▶ **How to complete this task**
A verbatim copy of all the data is required, minus any images.

*** Opening The records ***

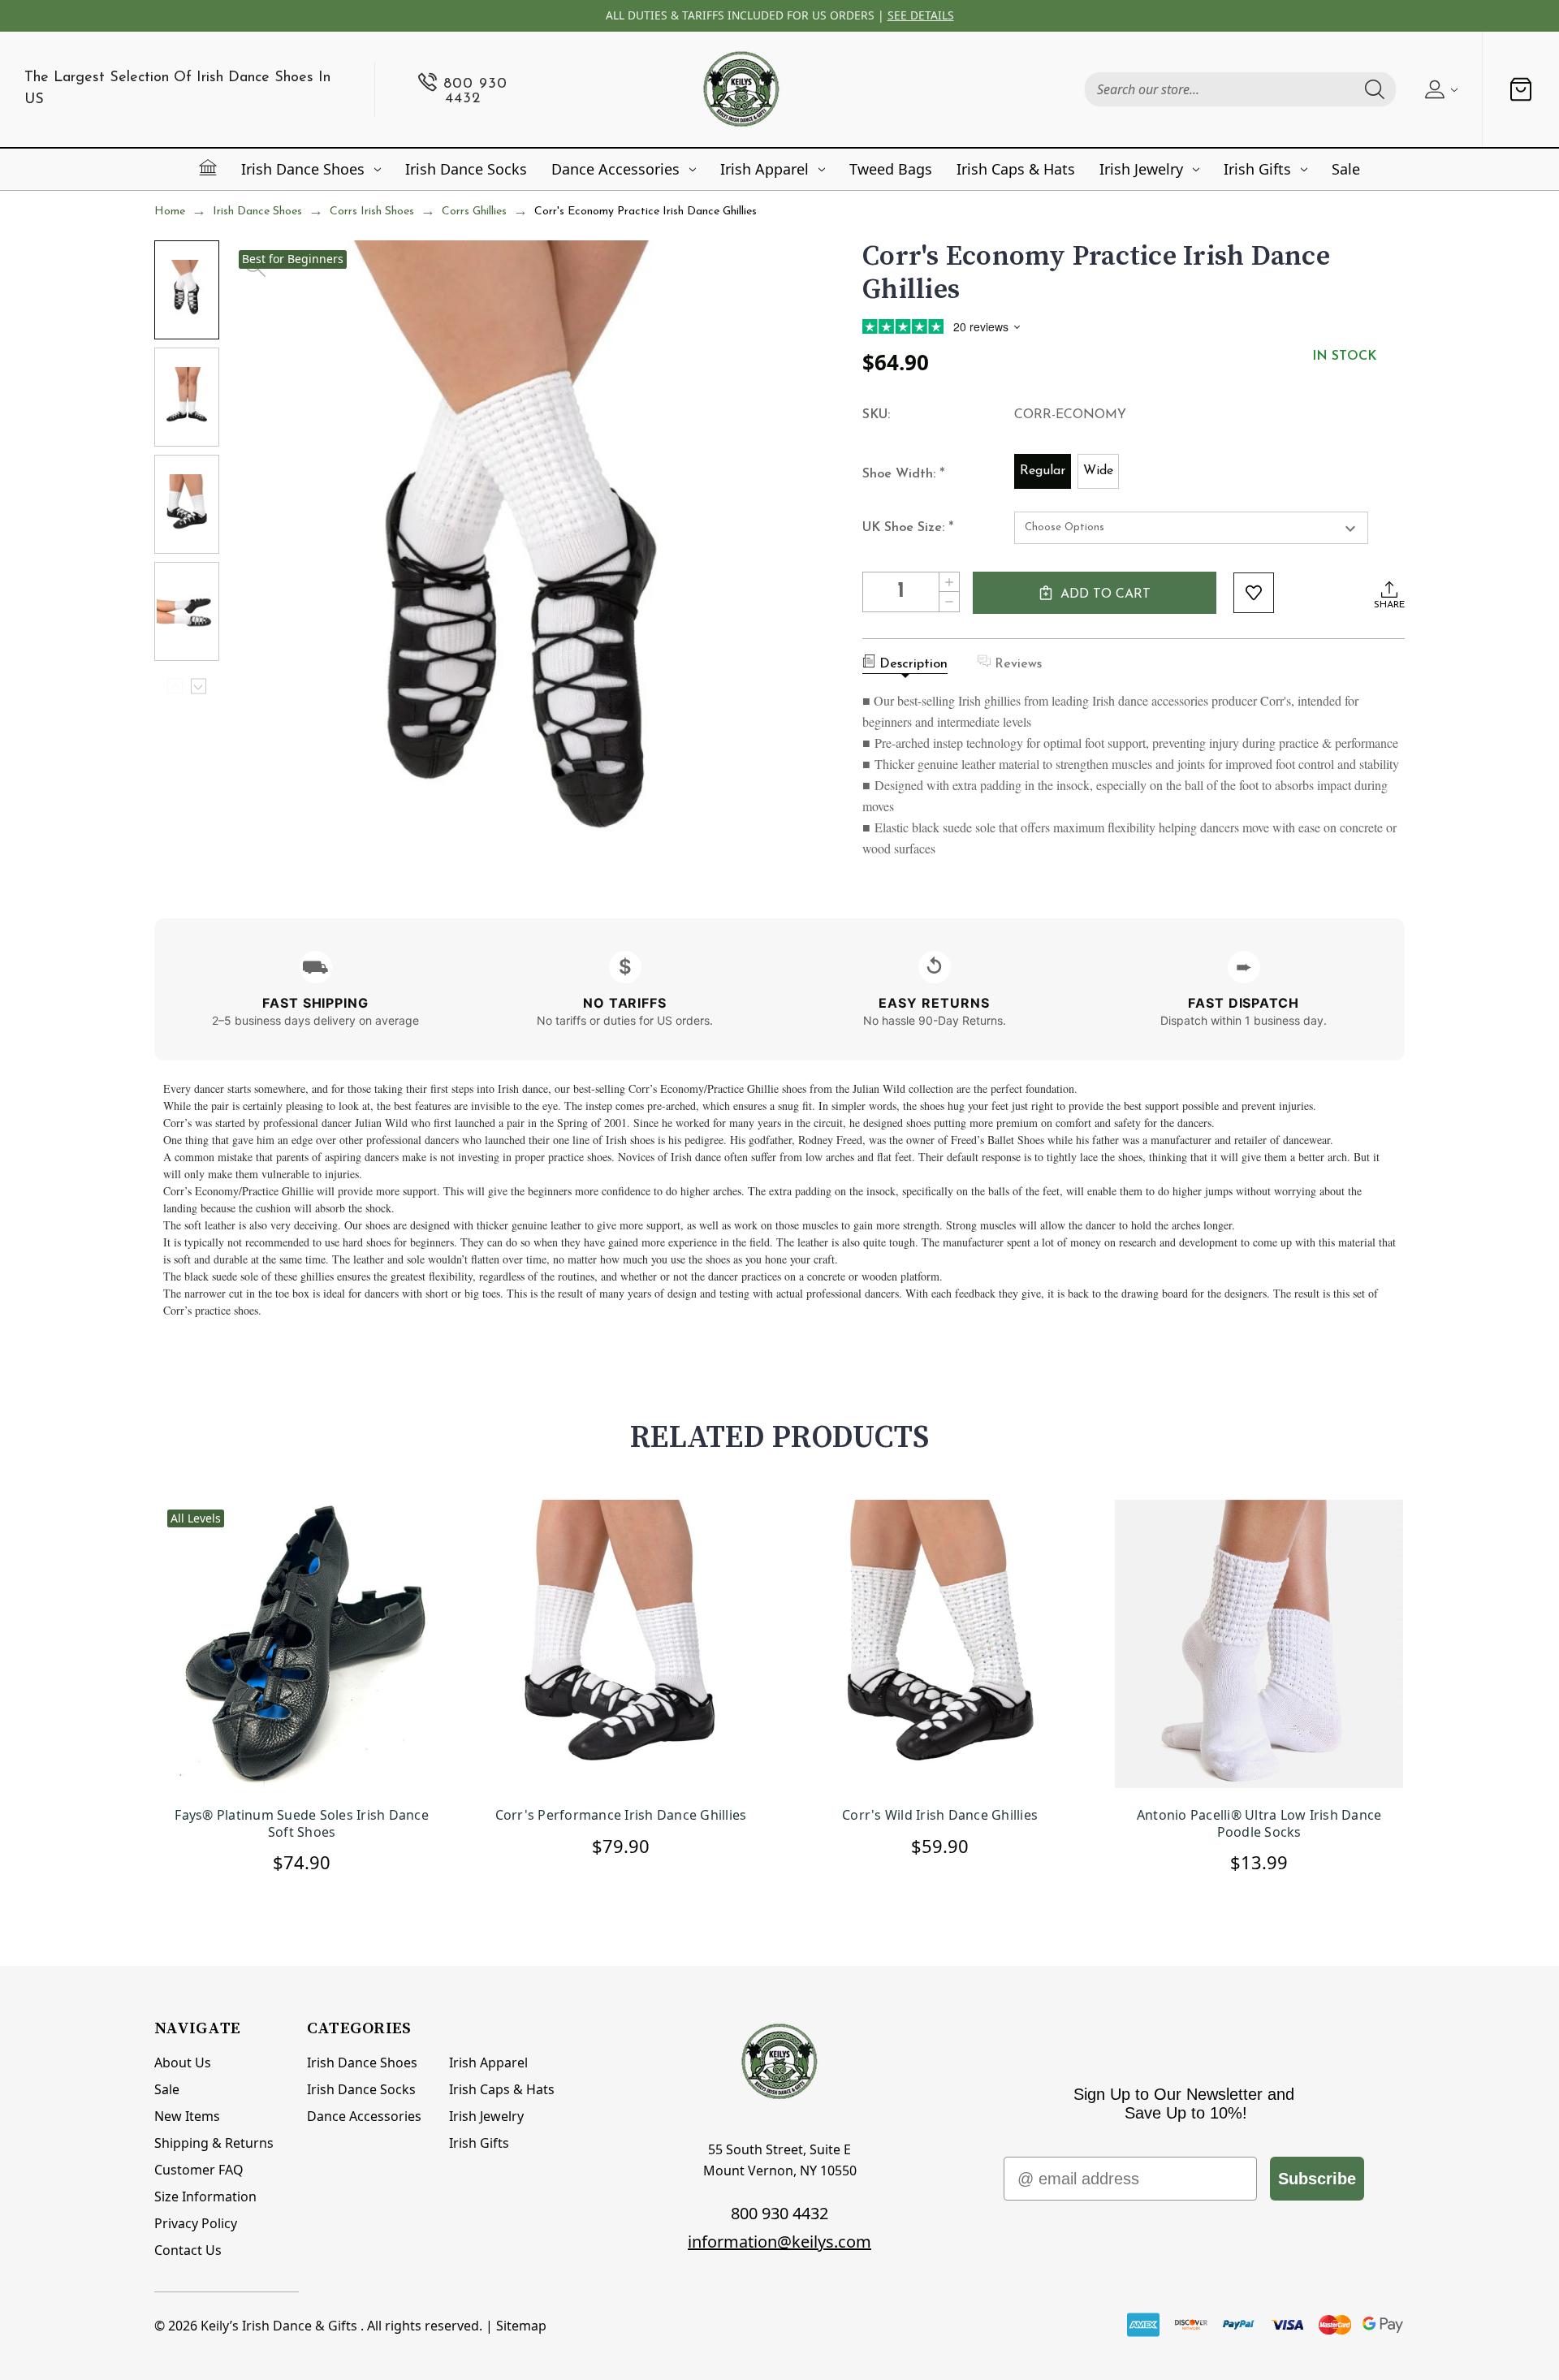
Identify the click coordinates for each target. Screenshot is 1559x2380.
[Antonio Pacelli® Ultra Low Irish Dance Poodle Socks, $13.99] (1259, 1646)
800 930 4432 (779, 2213)
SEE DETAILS (920, 15)
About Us (182, 2062)
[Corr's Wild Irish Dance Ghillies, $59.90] (940, 1646)
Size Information (205, 2196)
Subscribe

*** Closing The records ***

▶ **Solution for this problem**
Identify the click coordinates for each target. Screenshot is 1559x2380.
[Antonio Pacelli® Ultra Low Irish Dance Poodle Socks, $13.99] (1259, 1646)
800 930 4432 (779, 2213)
SEE DETAILS (920, 15)
About Us (182, 2062)
[Corr's Wild Irish Dance Ghillies, $59.90] (940, 1646)
Size Information (205, 2196)
Subscribe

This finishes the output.